This week was great…and it was horrible. Diary of an Anxietist

Starting with Wednesday: took Men’s Class. The pirouettes a la segonde are improving – a lot, in fact. I can feel my sartorius engaging and initiating the movement. This means my core, my hip rotation, is strengthening and staying in proper alignment to support the movement, rather than going in and out. This “in and out” is what causes my leg to rotate inward, slightly, when moving into second position just before pulling in to passe on any fouette. It looks like a fish floundering – not good. So, when I say that things are improving, it is a BIG DEAL.  Does any of this make sense? To me, yes. Getting a smile and a murmur of encouragement from the guys feeds me, and I feel like maybe I have a shot at all of this.  However, looking in the mirror, I see my body under the black unitard and I want to throw up.  Too fat.  Okay, “fat” is not the right word. I know I am not fat by any societal standards. But, in the world of ballet, I feel far from acceptable.  That’s putting it lightly.  I feel like my body is a joke.  And so, the monster that has lived with me since childhood, the monster I only recognized a few years ago with the help of therapy, rears its tricky head: Anxiety, thy name is self-loathing.

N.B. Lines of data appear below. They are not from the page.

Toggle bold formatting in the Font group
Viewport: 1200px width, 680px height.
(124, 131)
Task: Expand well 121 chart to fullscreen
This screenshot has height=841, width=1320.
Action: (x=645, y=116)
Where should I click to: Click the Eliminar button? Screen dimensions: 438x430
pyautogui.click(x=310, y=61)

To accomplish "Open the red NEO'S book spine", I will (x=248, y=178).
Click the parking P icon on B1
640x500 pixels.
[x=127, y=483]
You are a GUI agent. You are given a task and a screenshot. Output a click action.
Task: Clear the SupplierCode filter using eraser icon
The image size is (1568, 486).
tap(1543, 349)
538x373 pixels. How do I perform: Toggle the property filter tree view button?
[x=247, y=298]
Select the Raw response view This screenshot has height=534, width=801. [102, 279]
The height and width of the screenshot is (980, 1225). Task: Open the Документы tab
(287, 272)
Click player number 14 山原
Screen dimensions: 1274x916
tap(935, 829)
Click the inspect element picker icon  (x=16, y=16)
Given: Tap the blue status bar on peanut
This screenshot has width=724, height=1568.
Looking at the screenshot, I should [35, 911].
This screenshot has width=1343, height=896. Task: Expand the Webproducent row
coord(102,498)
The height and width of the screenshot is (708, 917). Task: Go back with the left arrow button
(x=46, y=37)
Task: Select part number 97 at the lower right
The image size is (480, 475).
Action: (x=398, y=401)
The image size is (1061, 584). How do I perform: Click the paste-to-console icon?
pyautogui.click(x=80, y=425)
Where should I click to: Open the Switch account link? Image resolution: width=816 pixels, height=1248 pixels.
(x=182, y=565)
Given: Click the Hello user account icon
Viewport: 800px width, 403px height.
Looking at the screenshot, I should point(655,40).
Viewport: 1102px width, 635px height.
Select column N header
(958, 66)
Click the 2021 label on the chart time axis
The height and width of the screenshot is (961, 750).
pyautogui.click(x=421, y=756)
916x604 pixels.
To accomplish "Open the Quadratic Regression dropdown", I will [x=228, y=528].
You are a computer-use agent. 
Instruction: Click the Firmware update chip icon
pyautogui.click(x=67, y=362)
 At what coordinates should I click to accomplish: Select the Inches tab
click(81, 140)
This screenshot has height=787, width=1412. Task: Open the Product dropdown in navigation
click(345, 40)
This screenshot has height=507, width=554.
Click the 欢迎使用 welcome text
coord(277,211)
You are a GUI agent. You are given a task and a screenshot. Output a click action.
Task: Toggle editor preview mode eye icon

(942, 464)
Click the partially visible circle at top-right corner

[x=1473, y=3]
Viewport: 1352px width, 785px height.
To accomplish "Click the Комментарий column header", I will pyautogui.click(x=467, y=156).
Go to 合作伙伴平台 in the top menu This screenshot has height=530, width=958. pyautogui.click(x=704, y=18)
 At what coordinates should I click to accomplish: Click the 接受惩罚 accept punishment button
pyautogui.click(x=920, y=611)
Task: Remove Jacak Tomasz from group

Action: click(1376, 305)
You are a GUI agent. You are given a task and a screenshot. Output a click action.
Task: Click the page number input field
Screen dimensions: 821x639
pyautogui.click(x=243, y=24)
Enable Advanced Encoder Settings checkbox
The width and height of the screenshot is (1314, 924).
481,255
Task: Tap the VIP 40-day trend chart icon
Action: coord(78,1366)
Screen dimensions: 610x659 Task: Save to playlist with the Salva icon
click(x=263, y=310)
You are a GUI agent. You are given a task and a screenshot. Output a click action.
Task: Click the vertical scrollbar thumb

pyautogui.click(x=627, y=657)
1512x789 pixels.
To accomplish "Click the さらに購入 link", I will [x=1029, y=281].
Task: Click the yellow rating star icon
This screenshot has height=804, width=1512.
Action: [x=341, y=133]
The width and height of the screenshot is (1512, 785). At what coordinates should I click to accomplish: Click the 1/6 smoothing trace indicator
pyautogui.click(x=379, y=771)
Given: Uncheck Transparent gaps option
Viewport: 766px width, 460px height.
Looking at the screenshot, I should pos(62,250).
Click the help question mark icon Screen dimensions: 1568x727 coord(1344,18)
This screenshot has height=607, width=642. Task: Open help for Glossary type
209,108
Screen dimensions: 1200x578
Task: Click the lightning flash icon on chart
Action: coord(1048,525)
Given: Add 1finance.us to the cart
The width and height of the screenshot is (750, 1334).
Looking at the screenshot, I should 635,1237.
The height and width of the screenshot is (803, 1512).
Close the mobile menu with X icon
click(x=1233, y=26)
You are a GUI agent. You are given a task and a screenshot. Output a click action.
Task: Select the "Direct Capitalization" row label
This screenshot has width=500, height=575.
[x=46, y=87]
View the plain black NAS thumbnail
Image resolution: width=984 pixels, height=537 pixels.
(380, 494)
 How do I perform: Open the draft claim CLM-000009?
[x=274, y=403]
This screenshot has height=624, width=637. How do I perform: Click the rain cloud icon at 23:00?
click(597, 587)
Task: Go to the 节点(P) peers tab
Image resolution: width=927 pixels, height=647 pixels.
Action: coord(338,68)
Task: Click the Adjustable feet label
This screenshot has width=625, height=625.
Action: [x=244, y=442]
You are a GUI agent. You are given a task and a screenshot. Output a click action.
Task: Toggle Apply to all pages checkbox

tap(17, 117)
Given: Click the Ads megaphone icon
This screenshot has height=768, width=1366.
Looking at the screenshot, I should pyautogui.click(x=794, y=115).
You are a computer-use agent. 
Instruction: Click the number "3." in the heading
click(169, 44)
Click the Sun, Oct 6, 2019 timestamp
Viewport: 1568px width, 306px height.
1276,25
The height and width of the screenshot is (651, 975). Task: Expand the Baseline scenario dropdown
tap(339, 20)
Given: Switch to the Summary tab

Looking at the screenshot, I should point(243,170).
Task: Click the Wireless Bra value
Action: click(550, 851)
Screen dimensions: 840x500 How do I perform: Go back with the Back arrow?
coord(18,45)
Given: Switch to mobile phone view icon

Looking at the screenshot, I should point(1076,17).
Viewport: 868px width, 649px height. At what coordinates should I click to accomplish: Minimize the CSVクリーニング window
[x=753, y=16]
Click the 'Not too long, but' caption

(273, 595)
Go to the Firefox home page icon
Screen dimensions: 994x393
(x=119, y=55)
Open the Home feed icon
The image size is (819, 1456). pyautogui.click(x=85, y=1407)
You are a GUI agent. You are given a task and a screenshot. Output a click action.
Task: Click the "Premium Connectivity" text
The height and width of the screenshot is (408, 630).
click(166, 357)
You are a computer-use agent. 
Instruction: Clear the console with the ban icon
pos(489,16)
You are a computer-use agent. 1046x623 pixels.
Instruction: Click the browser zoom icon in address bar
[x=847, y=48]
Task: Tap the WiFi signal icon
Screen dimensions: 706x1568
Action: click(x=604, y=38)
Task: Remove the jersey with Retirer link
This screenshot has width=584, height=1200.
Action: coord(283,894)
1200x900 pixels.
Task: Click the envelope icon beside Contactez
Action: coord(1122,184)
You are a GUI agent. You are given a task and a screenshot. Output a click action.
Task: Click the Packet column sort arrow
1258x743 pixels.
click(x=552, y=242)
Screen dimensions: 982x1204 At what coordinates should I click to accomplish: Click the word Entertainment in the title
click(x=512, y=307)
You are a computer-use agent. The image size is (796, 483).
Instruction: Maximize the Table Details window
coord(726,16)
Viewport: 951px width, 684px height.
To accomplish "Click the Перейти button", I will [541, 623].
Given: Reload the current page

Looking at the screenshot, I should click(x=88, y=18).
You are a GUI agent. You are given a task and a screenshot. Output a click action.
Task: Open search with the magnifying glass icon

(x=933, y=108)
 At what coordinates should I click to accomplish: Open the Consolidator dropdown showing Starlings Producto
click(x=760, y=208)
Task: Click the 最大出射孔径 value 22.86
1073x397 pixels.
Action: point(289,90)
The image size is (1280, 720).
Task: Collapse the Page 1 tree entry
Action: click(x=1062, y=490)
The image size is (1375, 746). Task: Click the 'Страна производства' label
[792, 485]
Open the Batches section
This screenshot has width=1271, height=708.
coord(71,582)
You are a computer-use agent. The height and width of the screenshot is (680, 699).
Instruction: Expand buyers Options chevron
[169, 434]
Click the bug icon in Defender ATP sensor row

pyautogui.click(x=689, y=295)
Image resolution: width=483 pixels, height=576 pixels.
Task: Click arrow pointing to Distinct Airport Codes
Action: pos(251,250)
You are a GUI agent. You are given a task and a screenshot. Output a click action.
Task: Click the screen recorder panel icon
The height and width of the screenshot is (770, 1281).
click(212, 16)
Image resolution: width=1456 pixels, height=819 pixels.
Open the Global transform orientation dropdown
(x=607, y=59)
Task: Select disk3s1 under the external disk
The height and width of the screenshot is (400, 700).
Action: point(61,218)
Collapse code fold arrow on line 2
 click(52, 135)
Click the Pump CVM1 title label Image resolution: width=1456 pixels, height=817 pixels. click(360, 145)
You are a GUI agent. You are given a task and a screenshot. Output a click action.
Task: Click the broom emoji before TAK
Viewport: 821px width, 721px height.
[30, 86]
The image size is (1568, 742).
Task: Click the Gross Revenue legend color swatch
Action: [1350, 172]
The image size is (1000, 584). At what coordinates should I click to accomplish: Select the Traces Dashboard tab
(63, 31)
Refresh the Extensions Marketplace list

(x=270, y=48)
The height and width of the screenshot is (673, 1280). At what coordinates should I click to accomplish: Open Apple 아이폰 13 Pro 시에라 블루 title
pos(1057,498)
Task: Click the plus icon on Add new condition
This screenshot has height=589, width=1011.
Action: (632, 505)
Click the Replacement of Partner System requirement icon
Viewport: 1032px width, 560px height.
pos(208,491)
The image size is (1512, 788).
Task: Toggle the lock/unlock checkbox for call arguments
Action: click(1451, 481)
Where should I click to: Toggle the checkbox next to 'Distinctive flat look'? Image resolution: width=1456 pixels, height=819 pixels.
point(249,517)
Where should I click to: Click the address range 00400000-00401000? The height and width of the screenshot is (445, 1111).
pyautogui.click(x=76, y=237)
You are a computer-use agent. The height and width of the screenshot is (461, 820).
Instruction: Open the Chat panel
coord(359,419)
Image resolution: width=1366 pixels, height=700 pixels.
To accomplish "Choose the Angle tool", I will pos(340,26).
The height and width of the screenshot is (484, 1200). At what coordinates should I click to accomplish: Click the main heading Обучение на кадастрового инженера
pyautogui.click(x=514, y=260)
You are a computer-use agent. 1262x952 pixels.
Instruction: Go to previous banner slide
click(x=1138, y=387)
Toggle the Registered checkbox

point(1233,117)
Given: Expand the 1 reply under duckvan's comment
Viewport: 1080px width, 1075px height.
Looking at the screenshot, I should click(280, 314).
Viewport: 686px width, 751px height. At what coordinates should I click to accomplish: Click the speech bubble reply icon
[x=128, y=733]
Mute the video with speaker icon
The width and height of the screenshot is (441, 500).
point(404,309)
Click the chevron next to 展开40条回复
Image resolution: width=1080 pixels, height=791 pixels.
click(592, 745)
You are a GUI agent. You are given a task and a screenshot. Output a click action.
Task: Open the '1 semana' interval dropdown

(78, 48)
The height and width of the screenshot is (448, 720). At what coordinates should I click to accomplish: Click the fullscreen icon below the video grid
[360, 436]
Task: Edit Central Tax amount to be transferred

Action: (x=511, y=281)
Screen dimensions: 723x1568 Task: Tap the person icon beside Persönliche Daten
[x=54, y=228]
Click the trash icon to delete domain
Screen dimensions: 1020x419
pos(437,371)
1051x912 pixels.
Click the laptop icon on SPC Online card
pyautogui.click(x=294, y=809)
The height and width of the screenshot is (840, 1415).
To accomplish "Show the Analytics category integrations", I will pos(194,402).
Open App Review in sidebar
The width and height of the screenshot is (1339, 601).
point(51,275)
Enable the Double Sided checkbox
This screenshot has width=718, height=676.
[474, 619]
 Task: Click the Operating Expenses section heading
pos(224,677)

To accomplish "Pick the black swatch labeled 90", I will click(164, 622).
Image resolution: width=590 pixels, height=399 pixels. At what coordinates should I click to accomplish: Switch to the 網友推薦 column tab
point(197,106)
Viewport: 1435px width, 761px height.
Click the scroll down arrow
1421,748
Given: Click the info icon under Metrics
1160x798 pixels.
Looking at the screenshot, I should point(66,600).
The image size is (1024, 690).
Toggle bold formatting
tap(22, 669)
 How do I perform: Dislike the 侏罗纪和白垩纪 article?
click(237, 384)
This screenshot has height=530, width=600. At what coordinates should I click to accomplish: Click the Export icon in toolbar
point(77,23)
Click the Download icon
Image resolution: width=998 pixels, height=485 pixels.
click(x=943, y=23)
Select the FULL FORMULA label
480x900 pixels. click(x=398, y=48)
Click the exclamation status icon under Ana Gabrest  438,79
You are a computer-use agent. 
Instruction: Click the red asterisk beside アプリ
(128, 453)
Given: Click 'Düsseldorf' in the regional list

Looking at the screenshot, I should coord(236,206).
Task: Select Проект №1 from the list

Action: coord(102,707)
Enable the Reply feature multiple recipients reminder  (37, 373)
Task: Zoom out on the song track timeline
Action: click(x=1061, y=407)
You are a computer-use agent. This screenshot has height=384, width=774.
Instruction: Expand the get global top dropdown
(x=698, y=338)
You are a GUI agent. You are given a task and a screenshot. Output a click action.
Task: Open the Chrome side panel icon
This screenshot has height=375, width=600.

Thursday: I make the mistake of looking up photos from a competition I did last month.  Hoping to find something encouraging. Hoping to be proven wrong.  I am not actually out of shape, my legs are not actually logs of misshapen clay; I can have moments of grace, right?

Wrong.

Each photo pulls me down deeper into the well of depression, as Anxiety gives me a good tongue-lashing: “See?  SEE?!!!!  You have NOT improved.  You are NOT beautiful.  You have absolutely no business being a ballet dancer, much less to call yourself a “ballerina badass.”  You are OVER.  It is all OVER.  Just give up. Just give up JUST GIVE UP–”

I shut the computer.  I fight the desire to scream and take a deep breath.  I have a pointe class to attend.  All I have to do is get through an hour and a half of pointe class.  Then I can get back to hating myself.  The thought repeats in my mind “I want to die,” but I have enough experience with Anxiety to know that this is just the desperate phrase of a desperate nervous disorder trying to control me.  I let the thought pass through me and focus on getting dressed. Sometimes, it is literally one step at a time.  Put on the pink tights, one leg at a time. Get the leotard. Put it on. Pull your hair up into a bun.  No, it does not have to be perfect.  Okay, yes it does, but not as perfect as it was last week.  This week, it’s all about getting to the next thing. Woody Allen says 90% of success is just showing up.

Just show up.

I get to the studio and climb the stairs to the second floor where the pointe class will take place in half an hour.  Enough time to warm up, to do some Pilates and get the core muscles awake.  As usual, I avoid eye contact with most, if not all, the other dancers. Eye contact means connecting, which means letting others in to the hell that is my mental state at this current moment. Even on the good days, I don’t like to let everyone in.  Being introverted (great combo, huh – anxiety and introversion, I’m guessing this is a thing) means that each time I connect with someone, I feel a little bit more of my energy drain out.  I need this energy for the dancing.  And, I don’t want everyone knowing every little thing about me (she says as she types this on a blog that is on the internet that is available for anyone to read).

I am stuck in the land of self-hatred today. So much so that I pick up an old habit, one I thought I had dropped years ago: after a particular combination at the barre, when I feel my legs were especially disappointing and loggish, I actually slap myself in the face.  This was a favorite move of mine in the past, as a way to beat myself into submission. Because hey, if I didn’t do it, who would?  How was I supposed to improve as a dancer if I didn’t keep my over-sized ego in check?  From my experience, the times I thought I was doing well were the times I failed.  The times I thought I was subpar were often, if not always, the times when I succeeded, landed a role, a job, or even a compliment.  Therefore, it is best not to trust my feelings.  God, what a mess.

I complete sets of Italian fouettes on both sides. Progress. I complete 20 regular fouettes on the left and something like 25 on the right. Progress.Is it any good? Does it look any good? Doubtful. But my body is actually moving around the bases. My spot is improving. I can feel that I am improving in spite of the self-loathing. Maybe this is the only way to progress. I don’t know anymore – or at least, I don’t know today.

Friday, I speak to my coach. I share my feelings with her.  I cry. I fear it will never be enough. That all of this was a waste. She tells me that if I were auditioning nationwide, she is sure I’d book something.  However, if I plan on putting all my eggs in one basket, the chances are slimmer.  She just can’t guarantee me anything under these circumstances. But she thinks my legs look great. I want to believe her.  Anxiety has other plans.

So, it’s Saturday. Just show up. Try not to hit yourself. Try not to hate yourself.  Enjoy the music, enjoy the dancing. As my coach said, no matter what, enjoy this moment in time, and enjoy dancing.  Because, job or not, all of this, someday, will end.